A Republican administration has a “clearer view” about world politics and “firmness” in decision-making, Foreign Affairs Secretary Teodoro Locsin Jr. said Tuesday on the eve of the tightly-contested United States presidential election between Republican incumbent Donald J. Trump and former vice president and Democratic candidate Joe Biden.
Locsin shared this observation as he declined to comment on the possible outcome of the US presidential race tomorrow, November 4 (Nov. 3 in the United States), saying that as foreign secretary, he should not be commenting on the internal issues of other countries in the same manner that officials from other countries should not criticize President Duterte.
“What I have seen is that Republican foreign policy experts, the people in charge of American foreign policy, and the Republican administration seem to have a clearer view of the world and more firmness in their decision (on) what to do about it,” Locsin said during an interview over CNN Philippines.
The DFA secretary recalled that he was actually “offended” when Martial Law was declared in 1972 and the United States, then led by the late President Richard Nixon, a Republican, did not pose any objection to former President Ferdinand Marcos’s imposition of military rule which led to the destruction Philippine democracy.

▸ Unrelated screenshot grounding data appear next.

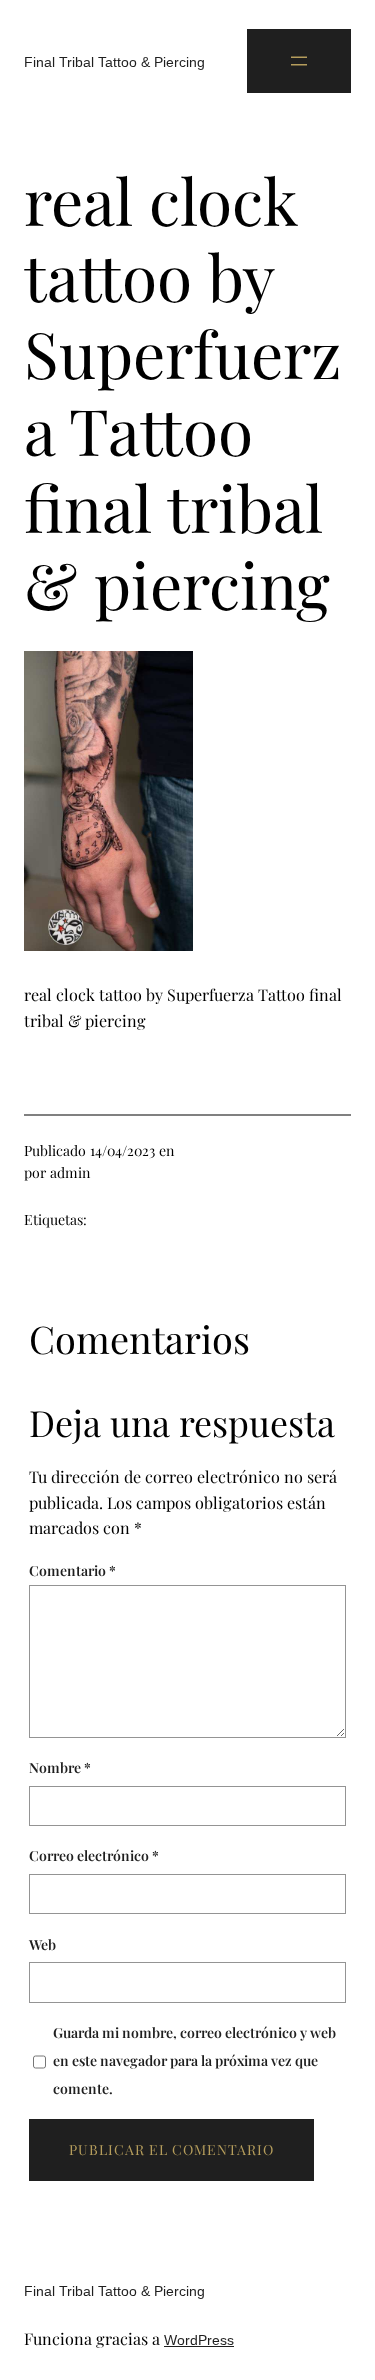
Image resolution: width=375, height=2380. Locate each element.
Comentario (72, 1570)
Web (42, 1944)
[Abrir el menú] (299, 61)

“I got a little offended and I should be prejudiced against the Republicans. Throughout all that time, those of us who believed in freedom pinned our hopes on Democratic administrations that are coming like Jimmy Carter,” Locsin said.
Carter won in the 1976 US presidential race following a fallout of the Watergate scandal that resulted in the abrupt resignation of Nixon.
Locsin, however, lamented that even under the Carter administration, nothing happened to the benefit of the Philippines.
“Carter is a great man, a man with a tremendous heart, nothing happened under his watch, zero. And then comes Ronald Reagan, a good friend of the Marcoses. And he looks at the situation,” Locsin remembered.
It was during the time of President Reagan when Marcos fled to the United States in the middle of the historic People Power Revolution in 1986.